Flexibility to fix those muscle imbalances from overactive (tight) muscles from repetitive movements + to stretch out those prime movers (muscles working) with yoga, foam rolling, and static or active stretching.

A Sample Week may look like this:

  • S – 2 – 4 Easy Miles
  • M – Strength Training (upper body + core)
  • Tu – 2  – 3 Tempo or Goal Pace Miles
  • W – Cross Training – Spin Class
  • Th – 3 to 5 miles (depending on your level for your long run)
  • F – Yoga / Active Recovery
  • S – Cross or Strength Train  (lower body + core)

Recruit a Friend

Everything is better when your friends are with ya.  I’ve been lucky that last few years my friends and I were able to enter the lottery as a team.  (I heard entering as a team gives you a better chance of getting in, unless you have run 10 races and then you automatically get in.)  We were able to plan long runs together, hold each other accountable + grab brunch after for some girl time.

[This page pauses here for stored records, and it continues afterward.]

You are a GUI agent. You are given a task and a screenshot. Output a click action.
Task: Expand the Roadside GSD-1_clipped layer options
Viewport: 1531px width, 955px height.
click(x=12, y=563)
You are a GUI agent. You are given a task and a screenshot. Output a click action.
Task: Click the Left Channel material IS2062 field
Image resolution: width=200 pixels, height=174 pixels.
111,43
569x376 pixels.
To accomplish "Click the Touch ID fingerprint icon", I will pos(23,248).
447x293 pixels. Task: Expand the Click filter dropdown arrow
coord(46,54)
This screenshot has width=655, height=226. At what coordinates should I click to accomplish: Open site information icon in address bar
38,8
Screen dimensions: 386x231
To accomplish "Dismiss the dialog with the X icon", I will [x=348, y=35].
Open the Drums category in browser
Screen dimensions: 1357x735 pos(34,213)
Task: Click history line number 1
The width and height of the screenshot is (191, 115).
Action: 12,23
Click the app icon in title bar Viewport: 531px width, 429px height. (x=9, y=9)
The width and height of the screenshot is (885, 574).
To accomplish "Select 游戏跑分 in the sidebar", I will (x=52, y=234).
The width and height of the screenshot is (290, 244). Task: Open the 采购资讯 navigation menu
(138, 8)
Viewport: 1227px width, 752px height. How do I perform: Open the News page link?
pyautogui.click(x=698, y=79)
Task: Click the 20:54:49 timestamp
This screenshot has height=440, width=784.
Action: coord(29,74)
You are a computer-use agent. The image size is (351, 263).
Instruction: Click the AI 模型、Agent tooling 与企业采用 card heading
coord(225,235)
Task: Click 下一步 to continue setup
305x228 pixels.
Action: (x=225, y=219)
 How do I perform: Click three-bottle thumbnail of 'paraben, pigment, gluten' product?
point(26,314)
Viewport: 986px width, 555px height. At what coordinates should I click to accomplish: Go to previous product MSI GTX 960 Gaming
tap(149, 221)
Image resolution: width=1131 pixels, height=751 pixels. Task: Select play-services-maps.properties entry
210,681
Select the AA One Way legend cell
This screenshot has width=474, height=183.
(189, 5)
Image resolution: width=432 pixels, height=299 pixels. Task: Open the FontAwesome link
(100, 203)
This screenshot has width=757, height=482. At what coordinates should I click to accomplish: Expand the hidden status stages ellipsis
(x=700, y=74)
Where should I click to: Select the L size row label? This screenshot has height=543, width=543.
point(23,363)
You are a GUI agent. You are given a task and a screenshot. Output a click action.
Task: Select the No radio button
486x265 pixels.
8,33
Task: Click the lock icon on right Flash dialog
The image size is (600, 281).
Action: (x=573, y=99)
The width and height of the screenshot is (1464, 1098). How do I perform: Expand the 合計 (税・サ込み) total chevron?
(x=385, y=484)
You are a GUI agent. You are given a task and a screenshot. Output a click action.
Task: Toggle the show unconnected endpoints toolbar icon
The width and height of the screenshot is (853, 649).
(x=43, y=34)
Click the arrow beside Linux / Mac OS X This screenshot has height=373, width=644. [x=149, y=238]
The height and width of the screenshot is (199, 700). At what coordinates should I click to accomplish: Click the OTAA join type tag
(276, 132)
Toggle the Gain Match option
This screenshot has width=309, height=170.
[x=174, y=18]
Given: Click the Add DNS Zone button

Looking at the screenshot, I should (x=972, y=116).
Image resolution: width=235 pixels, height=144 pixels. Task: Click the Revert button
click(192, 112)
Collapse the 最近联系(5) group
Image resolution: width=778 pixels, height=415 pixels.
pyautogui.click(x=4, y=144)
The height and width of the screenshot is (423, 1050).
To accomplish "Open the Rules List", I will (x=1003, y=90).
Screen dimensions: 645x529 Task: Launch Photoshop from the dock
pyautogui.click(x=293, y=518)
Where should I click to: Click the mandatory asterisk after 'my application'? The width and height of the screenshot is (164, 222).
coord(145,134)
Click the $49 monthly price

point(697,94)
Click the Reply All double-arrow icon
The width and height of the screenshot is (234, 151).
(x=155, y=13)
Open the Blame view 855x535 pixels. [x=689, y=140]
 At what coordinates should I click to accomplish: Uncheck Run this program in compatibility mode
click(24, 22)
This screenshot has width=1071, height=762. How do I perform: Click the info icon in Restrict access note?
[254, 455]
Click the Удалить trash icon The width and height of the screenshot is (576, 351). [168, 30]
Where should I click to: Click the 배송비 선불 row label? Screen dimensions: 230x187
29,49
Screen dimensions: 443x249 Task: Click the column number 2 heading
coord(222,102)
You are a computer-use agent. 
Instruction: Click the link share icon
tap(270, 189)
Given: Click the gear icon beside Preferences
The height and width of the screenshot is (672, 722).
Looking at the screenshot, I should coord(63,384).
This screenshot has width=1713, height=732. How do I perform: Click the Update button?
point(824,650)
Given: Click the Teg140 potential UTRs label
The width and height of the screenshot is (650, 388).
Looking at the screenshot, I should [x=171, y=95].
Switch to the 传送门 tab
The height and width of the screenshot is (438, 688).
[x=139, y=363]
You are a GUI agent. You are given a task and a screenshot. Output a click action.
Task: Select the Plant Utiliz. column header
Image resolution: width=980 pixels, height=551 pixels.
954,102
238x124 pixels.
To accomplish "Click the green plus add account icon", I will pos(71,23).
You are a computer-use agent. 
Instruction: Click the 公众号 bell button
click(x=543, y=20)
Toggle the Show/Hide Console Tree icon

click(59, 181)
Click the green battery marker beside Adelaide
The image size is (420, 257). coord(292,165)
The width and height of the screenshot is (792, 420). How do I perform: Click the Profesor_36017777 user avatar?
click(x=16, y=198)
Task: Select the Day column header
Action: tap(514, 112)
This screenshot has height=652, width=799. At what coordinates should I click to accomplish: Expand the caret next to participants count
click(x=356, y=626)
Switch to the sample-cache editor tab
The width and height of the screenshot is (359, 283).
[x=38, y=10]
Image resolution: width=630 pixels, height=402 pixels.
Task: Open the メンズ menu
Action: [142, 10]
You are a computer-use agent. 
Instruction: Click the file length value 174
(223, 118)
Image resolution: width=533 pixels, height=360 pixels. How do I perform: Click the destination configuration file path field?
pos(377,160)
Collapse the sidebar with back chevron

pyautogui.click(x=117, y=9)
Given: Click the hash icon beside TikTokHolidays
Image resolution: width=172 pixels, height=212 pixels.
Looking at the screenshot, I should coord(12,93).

The girls at the finish line in 2015

Look for group training runs that you can join.  I stopped at Philadelphia Runner over this past weekend and they have training groups that you join that also include training plans.  Keep an eye out on Facebook + Instagram, someone most likely will post about training group runs.

Stretch, Foam Roll, and Repeat

I’ll be the first one to admit that I never stretched for training runs and I’m paying for it now.  I would really only stretch a tiny bit before or after then would have to run.  This is a huge part of staying healthy and will keep the PRs rolling in.

Make time for it by scheduling it if you have to.   Head out for your run a tad earlier or cut the run a tiny bit short to make time for it.  You will thank me later.

If short on time, hit those key muscle groups like quads, hamstrings, calves.  Don’t forget to hydrate before, during, + after!

foam roll

Foam rolling before + after will help keep those muscles in line, especially those calves, hamstrings, and hip complex.  Be on the lookout for a future post

Never Wear Anything New on Race Day

I know it’s tempting at the race expo to grab some new gear to rep on race day.  I highly recommend that you don’t do that.  Stick to what you have been training in.  You want to ensure that you are not thinking + worrying about something rubbing the wrong way and you lose focus chasing down that PR.  Be prepared for anything, like in 2016 when it rained on race day.

The squad at the rainy starting line of BSR 2016

If you are in the market for new running shoes, start researching now.  It takes about a good 3 to 4 weeks to break them, trust me I’ve tried it all!  Because getting a blister couldn’t totally throw you off you stride.

gear for race day

So there you have it, my best tips for surviving your first BSR!  If I think of any others, I will def add them in and please share your tips for BSR or any other race you have completed.

Stay on the look out for my new weekly series – The Rundown – filled with all my training runs from the previous week.  I’m pumped to get back into running after my injury last year missing this race.  Leave me a comment below if you are interested in training plans!

Here’s to my 6th Broad Street Run and 3rd with my girls!

I wish you luck in your training + hope to see you out there crushing it on race day!

These training tips can be applied to any upcoming race that you have, this is just what I’m focusing on!